When Business Insider asked “Shark Tank” investor Robert Herjavec in October what his favourite investment from the show was, he said that without a doubt it was tacky Christmas sweater company Tipsy Elves.
About a month after investing $US100,000 into the San Diego-based company for a 10% stake in 2013, Herjavec and his team met with the Tipsy Elves cofounders Evan Mendelsohn and Nick Morton in his Toronto offices.
“His background is in cyber security, so it’s not like he has a huge manufacturing team,” Mendelsohn says. “We never expected a lot of retail-specific guidance from him, but what’s been really helpful has been a lot of the mentorship and high-level strategy.” He says that Morton regularly quotes Herjavec now when discussing brand strategy.
Part of the reason that Herjavec enjoys working with Tipsy Elves is that he finds Mendelsohn and Morton sharp and self-sufficient. But the two business partners credit Herjavec with helping spark a massive uptick in annual sales. Tipsy Elves did $US3 million in sales in 2013, and final 2014 sales are expected to be somewhere between $US7 and $US8 million.
The so-called “Shark Tank” Effect, the exposure gained from appearing before the show’s 10 million viewers, undoubtedly helped, but we’ll take a peek into what happened after the cameras stopped rolling and how Herjavec helped double sales in a year.
He made it a year-round company.
Herjavec and his marketing team convinced Mendelsohn and Morton that Tipsy Elves needed to transition from a specialised company that’s active only about six weeks a year to one with a variety of offerings year-round, especially since a trend like wearing a tacky holiday sweater to a party probably won’t last forever. “It hit home in Toronto. It was like, ‘Yeah, guys, it’s great you’re growing, but what if…?'” Mendelsohn says.
Over the past year, Tipsy Elves expanded from 10 men’s holiday sweaters sold as unisex to a wide variety of men’s, women’s, and children’s clothing.

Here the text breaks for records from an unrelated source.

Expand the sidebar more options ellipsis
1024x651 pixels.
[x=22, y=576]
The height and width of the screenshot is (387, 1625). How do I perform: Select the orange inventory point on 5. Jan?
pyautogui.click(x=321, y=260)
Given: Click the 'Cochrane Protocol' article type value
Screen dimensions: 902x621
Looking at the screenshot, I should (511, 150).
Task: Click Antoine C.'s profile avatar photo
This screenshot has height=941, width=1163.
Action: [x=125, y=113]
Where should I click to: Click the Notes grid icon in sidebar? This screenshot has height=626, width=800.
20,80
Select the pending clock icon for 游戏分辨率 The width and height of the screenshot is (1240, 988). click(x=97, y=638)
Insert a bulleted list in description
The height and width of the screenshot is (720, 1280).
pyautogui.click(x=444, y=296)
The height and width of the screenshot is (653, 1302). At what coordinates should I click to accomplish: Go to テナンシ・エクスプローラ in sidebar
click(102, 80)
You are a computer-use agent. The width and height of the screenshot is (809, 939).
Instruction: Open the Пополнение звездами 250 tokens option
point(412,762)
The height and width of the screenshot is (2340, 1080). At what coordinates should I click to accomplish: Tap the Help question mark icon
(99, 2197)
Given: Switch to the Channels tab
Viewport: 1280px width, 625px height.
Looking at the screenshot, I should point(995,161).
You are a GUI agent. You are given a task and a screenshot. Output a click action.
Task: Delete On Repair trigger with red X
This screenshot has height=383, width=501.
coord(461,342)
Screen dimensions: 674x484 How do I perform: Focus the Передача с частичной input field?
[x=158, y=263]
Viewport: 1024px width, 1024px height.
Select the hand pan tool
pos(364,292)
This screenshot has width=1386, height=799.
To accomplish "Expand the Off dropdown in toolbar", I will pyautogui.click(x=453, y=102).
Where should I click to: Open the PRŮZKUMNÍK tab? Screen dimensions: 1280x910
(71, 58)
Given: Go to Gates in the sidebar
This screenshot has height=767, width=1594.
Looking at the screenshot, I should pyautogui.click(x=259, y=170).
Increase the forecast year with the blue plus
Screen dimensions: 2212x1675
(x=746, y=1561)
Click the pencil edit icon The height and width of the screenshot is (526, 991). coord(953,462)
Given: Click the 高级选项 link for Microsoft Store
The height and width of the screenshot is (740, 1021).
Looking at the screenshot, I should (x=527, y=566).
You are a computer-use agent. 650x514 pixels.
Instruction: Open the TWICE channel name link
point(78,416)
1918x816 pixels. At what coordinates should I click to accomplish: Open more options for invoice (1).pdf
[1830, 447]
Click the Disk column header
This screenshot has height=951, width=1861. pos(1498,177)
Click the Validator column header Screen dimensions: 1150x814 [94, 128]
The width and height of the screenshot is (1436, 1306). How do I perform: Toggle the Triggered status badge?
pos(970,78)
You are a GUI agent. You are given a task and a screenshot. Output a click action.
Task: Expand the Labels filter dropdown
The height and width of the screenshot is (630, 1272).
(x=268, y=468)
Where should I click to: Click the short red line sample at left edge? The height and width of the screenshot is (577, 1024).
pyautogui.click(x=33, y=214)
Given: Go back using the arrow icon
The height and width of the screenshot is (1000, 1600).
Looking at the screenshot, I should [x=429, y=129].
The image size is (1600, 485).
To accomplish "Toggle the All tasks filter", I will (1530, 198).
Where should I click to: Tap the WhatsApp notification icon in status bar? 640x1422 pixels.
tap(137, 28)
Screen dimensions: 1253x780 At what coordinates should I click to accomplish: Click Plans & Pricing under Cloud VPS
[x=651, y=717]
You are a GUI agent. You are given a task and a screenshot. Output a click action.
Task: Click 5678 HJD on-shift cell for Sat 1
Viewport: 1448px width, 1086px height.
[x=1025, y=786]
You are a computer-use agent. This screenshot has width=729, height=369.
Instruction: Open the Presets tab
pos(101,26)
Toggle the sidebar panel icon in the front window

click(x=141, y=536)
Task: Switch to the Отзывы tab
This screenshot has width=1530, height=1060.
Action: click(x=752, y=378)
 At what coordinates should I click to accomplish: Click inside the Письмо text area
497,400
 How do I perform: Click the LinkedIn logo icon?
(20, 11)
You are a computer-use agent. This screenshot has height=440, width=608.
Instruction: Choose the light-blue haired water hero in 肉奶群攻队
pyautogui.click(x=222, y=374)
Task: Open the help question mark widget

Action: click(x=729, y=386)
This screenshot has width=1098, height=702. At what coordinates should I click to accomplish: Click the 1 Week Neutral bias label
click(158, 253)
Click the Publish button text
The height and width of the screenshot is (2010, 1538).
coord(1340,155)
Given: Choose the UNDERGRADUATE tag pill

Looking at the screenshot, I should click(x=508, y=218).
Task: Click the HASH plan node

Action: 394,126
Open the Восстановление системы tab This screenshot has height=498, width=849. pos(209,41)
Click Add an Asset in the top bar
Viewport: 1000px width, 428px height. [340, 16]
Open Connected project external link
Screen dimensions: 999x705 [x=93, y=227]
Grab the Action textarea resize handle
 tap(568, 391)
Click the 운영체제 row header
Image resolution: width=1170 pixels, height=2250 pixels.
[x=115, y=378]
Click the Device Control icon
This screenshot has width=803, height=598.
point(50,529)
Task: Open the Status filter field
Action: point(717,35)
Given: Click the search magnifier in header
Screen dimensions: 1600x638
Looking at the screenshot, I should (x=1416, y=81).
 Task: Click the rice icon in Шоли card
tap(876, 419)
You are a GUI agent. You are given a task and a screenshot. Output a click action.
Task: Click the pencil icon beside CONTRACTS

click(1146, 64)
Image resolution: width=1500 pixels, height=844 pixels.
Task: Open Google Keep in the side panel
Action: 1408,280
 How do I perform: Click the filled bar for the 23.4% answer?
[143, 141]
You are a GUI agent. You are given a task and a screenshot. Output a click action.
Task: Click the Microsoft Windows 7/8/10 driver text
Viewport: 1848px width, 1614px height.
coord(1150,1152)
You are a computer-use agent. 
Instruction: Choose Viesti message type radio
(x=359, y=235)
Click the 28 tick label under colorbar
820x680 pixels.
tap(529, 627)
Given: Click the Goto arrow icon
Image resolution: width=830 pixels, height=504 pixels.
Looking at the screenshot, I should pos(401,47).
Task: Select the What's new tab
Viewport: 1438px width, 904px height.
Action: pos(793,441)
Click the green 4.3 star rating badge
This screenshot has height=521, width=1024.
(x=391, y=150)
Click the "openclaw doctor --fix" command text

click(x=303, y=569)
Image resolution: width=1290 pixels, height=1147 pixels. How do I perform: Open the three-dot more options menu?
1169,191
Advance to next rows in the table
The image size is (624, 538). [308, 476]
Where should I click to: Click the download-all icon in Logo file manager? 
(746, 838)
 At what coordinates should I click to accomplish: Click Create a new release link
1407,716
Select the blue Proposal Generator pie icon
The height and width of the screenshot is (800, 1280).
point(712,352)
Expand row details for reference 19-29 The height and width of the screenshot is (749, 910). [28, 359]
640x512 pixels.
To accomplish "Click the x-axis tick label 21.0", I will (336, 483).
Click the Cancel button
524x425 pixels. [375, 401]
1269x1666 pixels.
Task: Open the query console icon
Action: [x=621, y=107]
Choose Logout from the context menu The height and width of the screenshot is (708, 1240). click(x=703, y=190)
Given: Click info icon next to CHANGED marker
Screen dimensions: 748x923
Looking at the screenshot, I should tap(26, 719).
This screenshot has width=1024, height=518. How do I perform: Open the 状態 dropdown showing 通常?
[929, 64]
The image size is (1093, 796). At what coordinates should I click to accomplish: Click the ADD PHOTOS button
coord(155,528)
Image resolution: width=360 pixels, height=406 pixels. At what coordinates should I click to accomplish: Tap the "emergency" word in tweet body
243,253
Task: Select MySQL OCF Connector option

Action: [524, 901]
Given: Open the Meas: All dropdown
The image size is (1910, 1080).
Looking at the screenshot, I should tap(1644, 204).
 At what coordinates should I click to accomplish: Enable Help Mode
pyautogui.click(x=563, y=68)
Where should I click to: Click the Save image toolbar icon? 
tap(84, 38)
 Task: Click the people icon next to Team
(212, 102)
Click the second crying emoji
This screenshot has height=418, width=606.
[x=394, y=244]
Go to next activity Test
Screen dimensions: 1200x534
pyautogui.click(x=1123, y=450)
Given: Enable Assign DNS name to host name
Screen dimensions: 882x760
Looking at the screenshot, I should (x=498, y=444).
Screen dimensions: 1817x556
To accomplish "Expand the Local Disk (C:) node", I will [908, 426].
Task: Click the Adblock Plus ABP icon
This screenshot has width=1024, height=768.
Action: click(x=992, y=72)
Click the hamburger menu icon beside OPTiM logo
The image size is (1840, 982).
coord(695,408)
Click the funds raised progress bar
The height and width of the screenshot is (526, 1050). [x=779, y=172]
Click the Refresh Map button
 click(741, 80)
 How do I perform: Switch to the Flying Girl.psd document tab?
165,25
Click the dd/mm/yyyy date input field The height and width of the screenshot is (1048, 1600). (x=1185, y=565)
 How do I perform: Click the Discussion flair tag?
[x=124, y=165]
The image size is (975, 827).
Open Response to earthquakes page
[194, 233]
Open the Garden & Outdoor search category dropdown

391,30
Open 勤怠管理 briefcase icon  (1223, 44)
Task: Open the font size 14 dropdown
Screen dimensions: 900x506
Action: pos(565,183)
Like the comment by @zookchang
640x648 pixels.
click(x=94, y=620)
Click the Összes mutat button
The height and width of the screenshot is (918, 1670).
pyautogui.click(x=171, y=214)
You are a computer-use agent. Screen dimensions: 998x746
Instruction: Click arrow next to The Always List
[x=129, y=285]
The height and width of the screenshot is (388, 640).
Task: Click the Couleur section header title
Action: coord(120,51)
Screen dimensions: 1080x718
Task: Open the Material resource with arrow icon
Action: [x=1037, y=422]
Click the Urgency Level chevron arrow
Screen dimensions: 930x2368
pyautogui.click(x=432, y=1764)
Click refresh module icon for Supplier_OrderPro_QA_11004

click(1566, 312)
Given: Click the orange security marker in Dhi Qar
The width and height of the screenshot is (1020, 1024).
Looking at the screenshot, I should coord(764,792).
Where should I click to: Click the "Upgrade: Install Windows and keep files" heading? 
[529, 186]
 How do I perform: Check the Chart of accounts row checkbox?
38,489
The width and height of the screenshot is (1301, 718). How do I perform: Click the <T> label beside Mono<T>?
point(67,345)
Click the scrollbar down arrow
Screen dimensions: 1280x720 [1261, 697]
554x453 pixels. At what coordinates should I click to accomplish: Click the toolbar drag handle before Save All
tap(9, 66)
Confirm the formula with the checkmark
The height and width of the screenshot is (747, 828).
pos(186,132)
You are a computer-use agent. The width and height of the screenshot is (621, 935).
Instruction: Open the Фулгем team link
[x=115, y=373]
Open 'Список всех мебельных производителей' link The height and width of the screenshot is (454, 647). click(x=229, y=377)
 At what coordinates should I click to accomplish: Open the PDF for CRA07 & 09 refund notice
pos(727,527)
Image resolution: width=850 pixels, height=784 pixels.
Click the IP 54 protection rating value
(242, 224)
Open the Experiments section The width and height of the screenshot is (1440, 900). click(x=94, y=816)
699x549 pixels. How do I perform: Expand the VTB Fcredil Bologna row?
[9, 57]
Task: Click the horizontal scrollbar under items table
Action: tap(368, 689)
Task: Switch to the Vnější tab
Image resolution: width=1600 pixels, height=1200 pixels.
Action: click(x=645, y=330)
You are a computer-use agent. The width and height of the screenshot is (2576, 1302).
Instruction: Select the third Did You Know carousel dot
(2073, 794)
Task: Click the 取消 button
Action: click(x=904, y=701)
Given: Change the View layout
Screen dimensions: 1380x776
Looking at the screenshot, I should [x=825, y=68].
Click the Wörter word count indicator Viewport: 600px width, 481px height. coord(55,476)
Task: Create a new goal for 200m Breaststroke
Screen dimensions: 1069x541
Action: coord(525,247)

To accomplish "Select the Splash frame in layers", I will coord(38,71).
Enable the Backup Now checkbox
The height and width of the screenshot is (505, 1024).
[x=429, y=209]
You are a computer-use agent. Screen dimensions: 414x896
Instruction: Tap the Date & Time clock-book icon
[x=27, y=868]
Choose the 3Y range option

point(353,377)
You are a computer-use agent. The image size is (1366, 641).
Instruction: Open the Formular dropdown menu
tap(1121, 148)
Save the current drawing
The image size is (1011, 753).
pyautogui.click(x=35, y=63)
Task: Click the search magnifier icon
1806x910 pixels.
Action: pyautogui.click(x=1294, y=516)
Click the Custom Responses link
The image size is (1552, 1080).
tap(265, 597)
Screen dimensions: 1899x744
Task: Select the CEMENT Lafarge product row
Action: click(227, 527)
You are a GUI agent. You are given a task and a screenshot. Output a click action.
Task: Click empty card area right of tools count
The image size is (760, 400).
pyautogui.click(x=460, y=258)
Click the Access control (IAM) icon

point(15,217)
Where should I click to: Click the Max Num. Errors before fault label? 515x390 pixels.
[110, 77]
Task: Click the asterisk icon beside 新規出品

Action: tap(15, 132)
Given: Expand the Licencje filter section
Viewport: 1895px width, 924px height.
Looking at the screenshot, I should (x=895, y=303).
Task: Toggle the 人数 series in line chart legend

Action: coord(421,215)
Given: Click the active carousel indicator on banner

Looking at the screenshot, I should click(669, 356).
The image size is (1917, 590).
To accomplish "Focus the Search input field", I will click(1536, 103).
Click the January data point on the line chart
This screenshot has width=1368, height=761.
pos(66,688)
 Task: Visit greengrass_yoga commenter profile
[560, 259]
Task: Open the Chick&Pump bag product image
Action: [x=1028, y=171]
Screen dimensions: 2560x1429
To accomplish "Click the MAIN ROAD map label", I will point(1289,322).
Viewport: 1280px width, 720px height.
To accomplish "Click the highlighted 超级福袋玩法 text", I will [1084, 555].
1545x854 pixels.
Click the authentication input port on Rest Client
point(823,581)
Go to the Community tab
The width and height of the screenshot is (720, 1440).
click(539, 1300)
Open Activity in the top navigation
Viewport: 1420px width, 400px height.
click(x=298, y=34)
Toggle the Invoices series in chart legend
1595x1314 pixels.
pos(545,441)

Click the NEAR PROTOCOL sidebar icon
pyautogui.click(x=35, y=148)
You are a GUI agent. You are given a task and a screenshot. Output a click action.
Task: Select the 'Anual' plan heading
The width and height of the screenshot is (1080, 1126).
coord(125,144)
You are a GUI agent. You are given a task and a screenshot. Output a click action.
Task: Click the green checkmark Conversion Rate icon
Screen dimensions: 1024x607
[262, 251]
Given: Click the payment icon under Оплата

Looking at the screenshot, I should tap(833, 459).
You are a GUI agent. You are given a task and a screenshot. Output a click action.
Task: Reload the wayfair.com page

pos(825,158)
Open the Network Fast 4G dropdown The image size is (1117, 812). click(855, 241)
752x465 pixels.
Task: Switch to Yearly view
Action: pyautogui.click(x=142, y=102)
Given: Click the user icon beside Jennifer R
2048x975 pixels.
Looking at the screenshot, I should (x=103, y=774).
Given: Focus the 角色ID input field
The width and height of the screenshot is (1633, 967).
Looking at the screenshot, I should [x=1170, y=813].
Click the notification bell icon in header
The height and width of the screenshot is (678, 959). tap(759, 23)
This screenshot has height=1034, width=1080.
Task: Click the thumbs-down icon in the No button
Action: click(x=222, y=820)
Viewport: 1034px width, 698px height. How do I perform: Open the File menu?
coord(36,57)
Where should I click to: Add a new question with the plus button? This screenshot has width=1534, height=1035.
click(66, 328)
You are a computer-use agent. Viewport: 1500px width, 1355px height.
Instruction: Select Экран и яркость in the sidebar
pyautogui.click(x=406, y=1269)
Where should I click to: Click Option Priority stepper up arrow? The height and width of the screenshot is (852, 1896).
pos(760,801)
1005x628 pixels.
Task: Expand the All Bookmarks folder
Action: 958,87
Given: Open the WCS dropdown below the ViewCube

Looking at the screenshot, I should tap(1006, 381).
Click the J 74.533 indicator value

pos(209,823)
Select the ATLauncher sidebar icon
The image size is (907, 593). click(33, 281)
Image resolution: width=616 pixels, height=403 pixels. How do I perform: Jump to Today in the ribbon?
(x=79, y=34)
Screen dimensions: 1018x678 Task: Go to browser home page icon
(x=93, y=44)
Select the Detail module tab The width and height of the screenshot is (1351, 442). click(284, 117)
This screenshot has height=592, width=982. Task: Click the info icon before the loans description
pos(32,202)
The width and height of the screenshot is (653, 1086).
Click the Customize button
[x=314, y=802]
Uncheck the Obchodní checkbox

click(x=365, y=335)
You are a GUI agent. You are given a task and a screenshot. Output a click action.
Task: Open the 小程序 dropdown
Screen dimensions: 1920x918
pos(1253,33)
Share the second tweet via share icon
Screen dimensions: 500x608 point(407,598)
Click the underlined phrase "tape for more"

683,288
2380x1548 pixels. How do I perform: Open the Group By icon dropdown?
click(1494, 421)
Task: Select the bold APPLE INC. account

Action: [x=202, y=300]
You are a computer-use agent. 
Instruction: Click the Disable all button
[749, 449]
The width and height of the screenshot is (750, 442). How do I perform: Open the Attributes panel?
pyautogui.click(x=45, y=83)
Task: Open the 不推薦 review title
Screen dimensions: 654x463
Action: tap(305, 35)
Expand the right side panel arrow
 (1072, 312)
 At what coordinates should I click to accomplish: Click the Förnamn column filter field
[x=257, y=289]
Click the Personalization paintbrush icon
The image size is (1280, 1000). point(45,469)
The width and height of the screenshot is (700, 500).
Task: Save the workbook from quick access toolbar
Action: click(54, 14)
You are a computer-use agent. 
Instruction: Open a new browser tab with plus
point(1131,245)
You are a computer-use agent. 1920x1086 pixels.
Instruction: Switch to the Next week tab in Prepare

Other offerings include beanies, socks, jumpsuits, t-shirts, and officially licensed college sweaters — all with a lighthearted, irreverent Tipsy Elves touch.
In 2015, Tipsy Elves will be pushing t-shirts and accessories for events like Valentine’s Day, St. Patrick’s Day, the Fourth of July, and Thanksgiving.
The idea is to make Tipsy Elves a brand with a unique, fun feel to it that will be centered around the December holiday season but active the rest of the year.
He improved its online sales tactics.
Over 90% of Tipsy Elves’ sales are from its website. “Things like discounting strategies, up-sells, and calls to action that work in-person are also very relatable to our website and the customer experience we serve,” Mendelsohn says.
One of these tactics is the use of a prominent tool in checkout that allows shoppers to round up their order to the nearest dollar, with the excess going to Save the Children. Tipsy Elves matches each donation.
He’s promoted it relentlessly.
Herjavec, who is based in Toronto, has “a big brand here in the States, but he’s probably known by 90% of the people in Canada,” Mendelsohn says, laughing. He’s used his celebrity up north to make the Canadian market a notable aspect of Tipsy Elves’ success.
Herjavec went on a “Shark Tank” press tour in late 2014 and promoted Tipsy Elves more than any other investment, in time for the holiday season. He gave out sweaters to every audience member on Rachael Ray’s show and personally sold them to New Yorkers in Union Square for a “20/20” segment.
And immediately following a “Shark Tank” update on Tipsy Elves’ success in the current sixth season, the company sold as many units in one day as it did during its entire first year, 2011, Mendelsohn says.
Herjavec is also a LinkedIn Influencer blogger, and in a post about his New Year’s resolution to give more time and resources to charity, he wrote about Tipsy Elves’ partnership with Save the Children.
He’s made valuable resources available.
Mendelsohn says that some entrepreneurs who go on “Shark Tank” don’t realise that the investors often ask for unusually high percentages of their company because they are providing much more than capital. “They bring a wealth of experience and connections to your business,” Mendelsohn says.
In Canada, Herjavec has helped secure Mendelsohn and Morton with a warehouse for Canadian orders, connected them with wholesale buyers, and provided his legal team to combat a knockoff company.
His financial and analytics team is also going to do a year-end review that will be used to develop specific strategies for 2015. It will include “things like where to cut costs, where to maximise profits, and [will] provide targeted introductions in areas where we could use the most improvement,” Mendelsohn says. “This is high-level advice that would be difficult for us to afford independently.”
Herjavec says that he knew immediately that he would serve as a mentor and guide to Mendelsohn and Morton, rather than have to run the company for them. “I didn’t feel like I had to worry about them.”
And ultimately, the Tipsy Elves partners have developed a friendship with the Shark, which has made the post-“Shark Tank” transition even smoother.
“I’m pretty busy, so I like to invest in people that I like to hang with,” Herjavec says.